We assessed patient, payer, and clinical characteristics of nationally-representative 2011-2015 National Inpatient Sample discharges documenting OUD, excluding opioid overdose, detoxification, and rehabilitation. Discharges were clinically classified by Diagnostic Related Group (DRG) for analysis.
Annual discharges grew 38%, from 347,137 (2011) to 478,260 (2015), totaling 2 million discharges during the study period. The annual discharge rate increased among all racial/ethnic groups, but was highest among the non-Hispanic black population until 2015, when non-Hispanic whites had a slightly higher rate (164 versus 162 per 100,000 population). Female patients and Medicaid and Medicare as primary payer accounted for an increasing annual proportion of discharges. Just 14 DRGs accounted for nearly 50% of discharges over the study period.
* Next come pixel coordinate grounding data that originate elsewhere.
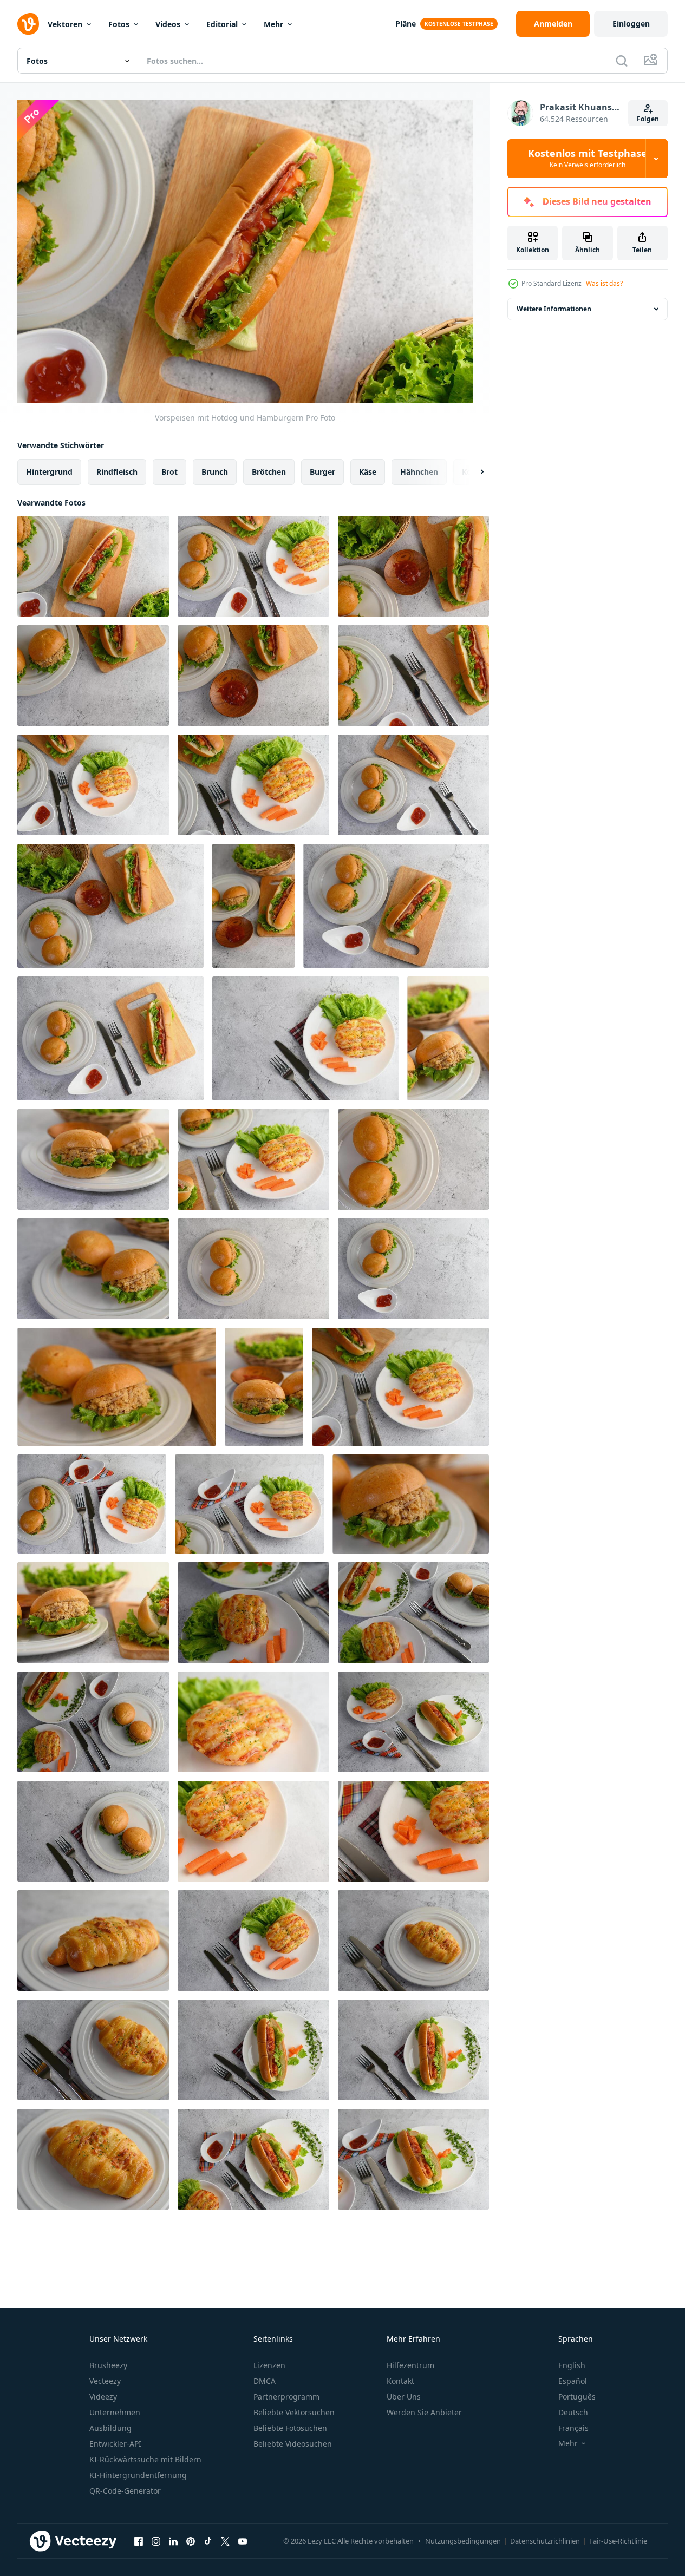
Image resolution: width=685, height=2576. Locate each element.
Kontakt (400, 2381)
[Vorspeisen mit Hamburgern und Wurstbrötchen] (253, 566)
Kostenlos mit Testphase (587, 158)
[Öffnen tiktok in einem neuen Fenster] (208, 2541)
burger (322, 471)
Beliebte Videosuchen (292, 2444)
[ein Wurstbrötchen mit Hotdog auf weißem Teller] (93, 1940)
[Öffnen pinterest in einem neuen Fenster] (190, 2541)
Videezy (103, 2396)
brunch (214, 471)
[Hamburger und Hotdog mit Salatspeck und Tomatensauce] (413, 566)
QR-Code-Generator (125, 2491)
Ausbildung (110, 2428)
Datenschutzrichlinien (545, 2541)
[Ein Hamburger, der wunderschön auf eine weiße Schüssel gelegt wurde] (93, 1612)
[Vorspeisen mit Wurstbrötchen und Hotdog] (253, 785)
The most prevalent primary treatment received during OUD inpatient stays was for psychoses (DRG 885; 16% of discharges) and drug and alcohol abuse or dependence symptoms (including withdrawal) or (non-opioid) poisoning (DRG 894, 897, 917, 918; 12% of discharges).
Now nearly half a million yearly US hospital discharges for a range of primary treatment include patients' diagnosis of OUD without opioid overdose, detoxification, or rehabilitation services. Inpatient stays present an important opportunity to link OUD patients to treatment to reduce opioid-related morbidity and mortality.